Companies across the finance industry are expected to increase their workforce in the second quarter of 2017, but insurance brokerages are expected to cut jobs, according to the latest CBI/PwC Financial Services Survey.
The new study polled 98 financial services companies from January to March, a period when 30% of firms increased employment while 19% downsized their staff.
In the next quarter, numbers employed are expected to see a “more solid increase” (+25%), the survey says, with headcount expected to rise in all sectors except that of insurance brokers (-31%).

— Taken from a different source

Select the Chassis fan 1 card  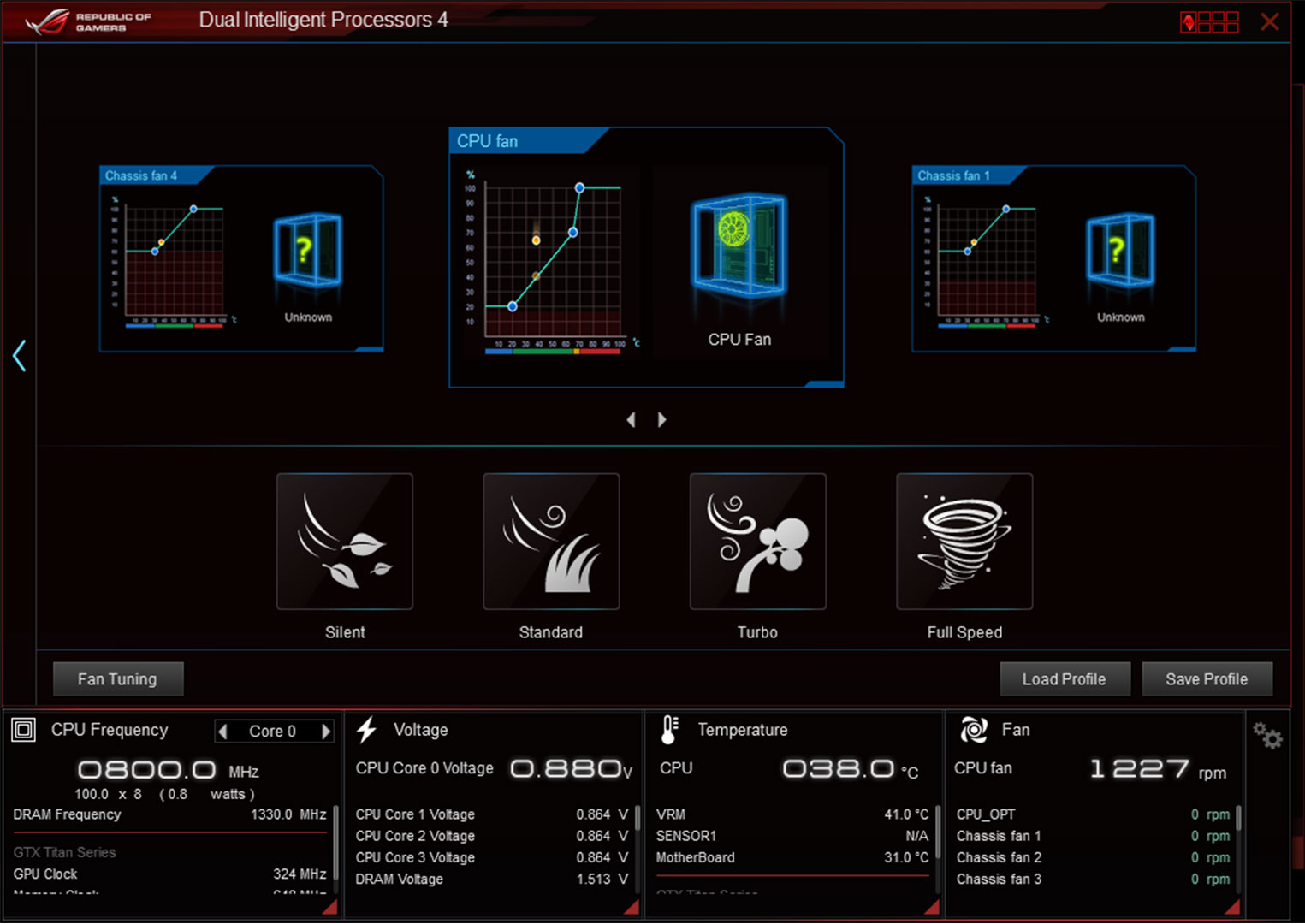tap(1053, 258)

In terms of business expansion in the next 12 months, companies view statutory legislation and regulation (68%), level of demand (67%) and competition (56%) as the most significant potential constraints on growth.
Financial firms are expected to increase IT (+46%) and marketing (+11%) spending in the same period, but they will cut back slightly on other forms of capital expenditure such as land and buildings (-4%) and vehicles, plant and machinery (-11%).

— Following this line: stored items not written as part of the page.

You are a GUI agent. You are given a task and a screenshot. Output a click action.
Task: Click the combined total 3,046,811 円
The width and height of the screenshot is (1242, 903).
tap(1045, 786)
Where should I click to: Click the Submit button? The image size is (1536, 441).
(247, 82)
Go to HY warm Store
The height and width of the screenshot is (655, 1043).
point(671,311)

Overall profitability rose significantly in the first quarter, with income from fees, commissions and premiums rising by 17%. From April to June, however, growth is expected to slow at 6%.
Total operating costs are expected to rise next quarter (+8%) while average costs are predicted to decline (-10%).
“It’s great that financial services firms have begun the year with a spring in their step – notwithstanding Brexit uncertainty – with volumes expanding at a robust pace, profitability improving and hiring on the up,” said CBI chief economist Rain Newton-Smith.
Newton-Smith said growth is “likely” to slow as the year goes on, amid “broader uncertainty” and higher inflation.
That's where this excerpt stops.